The antibiotic trimethoprim is frequently used to manage Burkholderia infections, and members of the resistance-nodulation-division (RND) family of efflux pumps have been implicated in multidrug resistance of this species complex. We show here that a member of the distinct Escherichia coli multidrug resistance B (EmrB) family is a primary exporter of trimethoprim in Burkholderia thailandensis, as evidenced by increased trimethoprim sensitivity after inactivation of emrB, the gene that encodes EmrB. We also found that the emrB gene is up-regulated following the addition of gentamicin and that this up-regulation is due to repression of the gene encoding OstR, a member of the multiple antibiotic resistance regulator (MarR) family. The addition of the oxidants H2O2 and CuCl2 to B. thailandensis cultures resulted in OstR-dependent differential emrB expression, as determined by qRT-PCR analysis. Specifically, OstR functions as a rheostat that optimizes emrB expression under oxidizing conditions, and it senses oxidants by a unique mechanism involving two vicinal cysteines and one distant cysteine (Cys3, Cys4, and Cys169) per monomer. Paradoxically, emrB inactivation increased resistance of B. thailandensis to tetracycline, a phenomenon that correlated with up-regulation of an RND efflux pump. These observations highlight the intricate mechanisms by which expression of genes that encode efflux pumps is optimized depending on cellular concentrations of antibiotics and oxidants.

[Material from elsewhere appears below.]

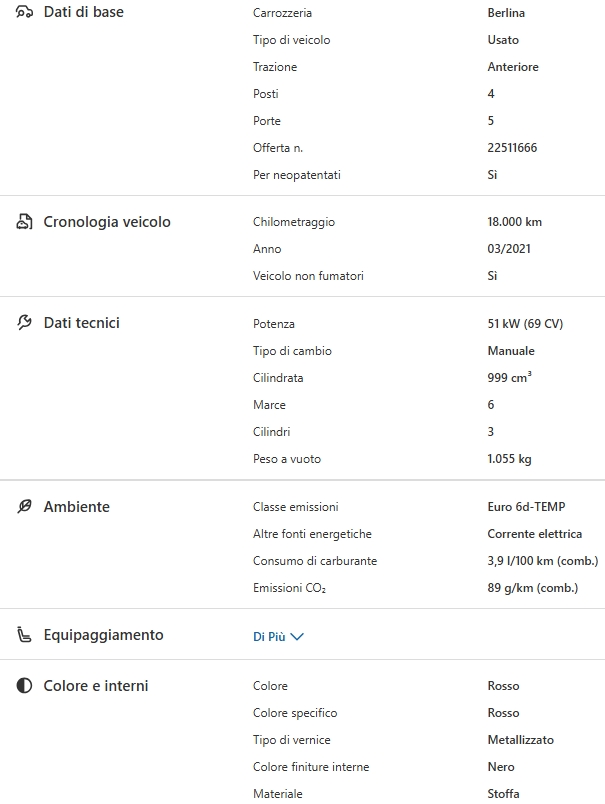The width and height of the screenshot is (605, 804).
Task: Click the Cronologia veicolo heading
Action: 107,222
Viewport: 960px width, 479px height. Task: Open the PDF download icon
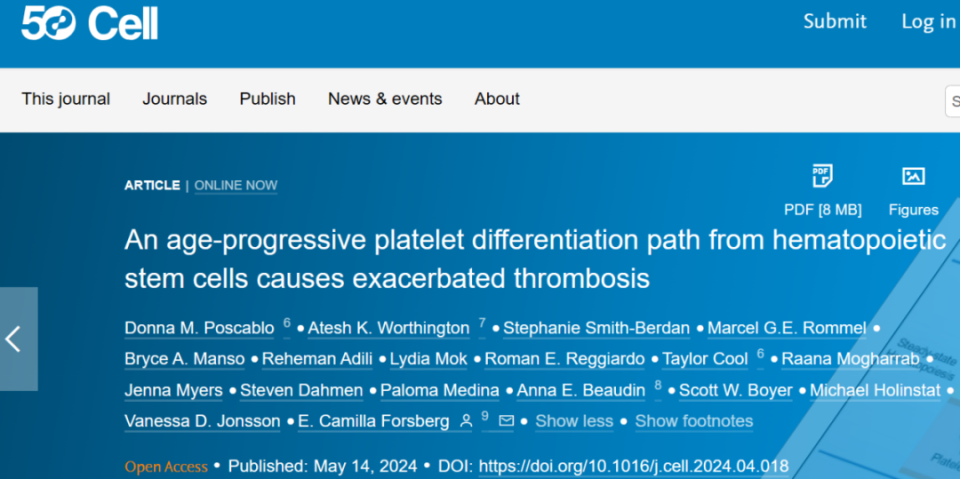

Caspase-11-dependent pyroptosis of lung epithelial cells protects from melioidosis while caspase-1 mediates macrophage pyroptosis and production of IL-18.

Infection with Burkholderia pseudomallei or B. thailandensis triggers activation of the NLRP3 and NLRC4 inflammasomes leading to release of IL-1ß and IL-18 and death of infected macrophages by pyroptosis, respectively. The non-canonical inflammasome composed of caspase-11 is also activated by these bacteria and provides protection through induction of pyroptosis. The recent generation of bona fide caspase-1-deficient mice allowed us to reexamine in a mouse model of pneumonic melioidosis the role of caspase-1 independently of caspase-11 (that was also absent in previously generated Casp1-/- mice). Mice lacking either caspase-1 or caspase-11 were significantly more susceptible than wild type mice to intranasal infection with B. thailandensis. Absence of caspase-1 completely abolished production of IL-1ß and IL-18 as well as pyroptosis of infected macrophages. In contrast, in mice lacking caspase-11 IL-1ß and IL-18 were produced at normal level and macrophages pyroptosis was only marginally affected. Adoptive transfer of bone marrow indicated that caspase-11 exerted its protective action both in myeloid cells and in radio-resistant cell types. B. thailandensis was shown to readily infect mouse lung epithelial cells triggering pyroptosis in a caspase-11-dependent way in vitro and in vivo. Importantly, we show that lung epithelial cells do not express inflammasomes components or caspase-1 suggesting that this cell type relies exclusively on caspase-11 for undergoing cell death in response to bacterial infection. Finally, we show that IL-18's protective action in melioidosis was completely dependent on its ability to induce IFNγ production. In turn, protection conferred by IFNγ against melioidosis was dependent on generation of ROS through the NADPH oxidase but independent of induction of caspase-11. Altogether, our results identify two non-redundant protective roles for caspase-1 and caspase-11 in melioidosis: Caspase-1 primarily controls pyroptosis of infected macrophages and production of IL-18. In contrast, caspase-11 mediates pyroptosis of infected lung epithelial cells.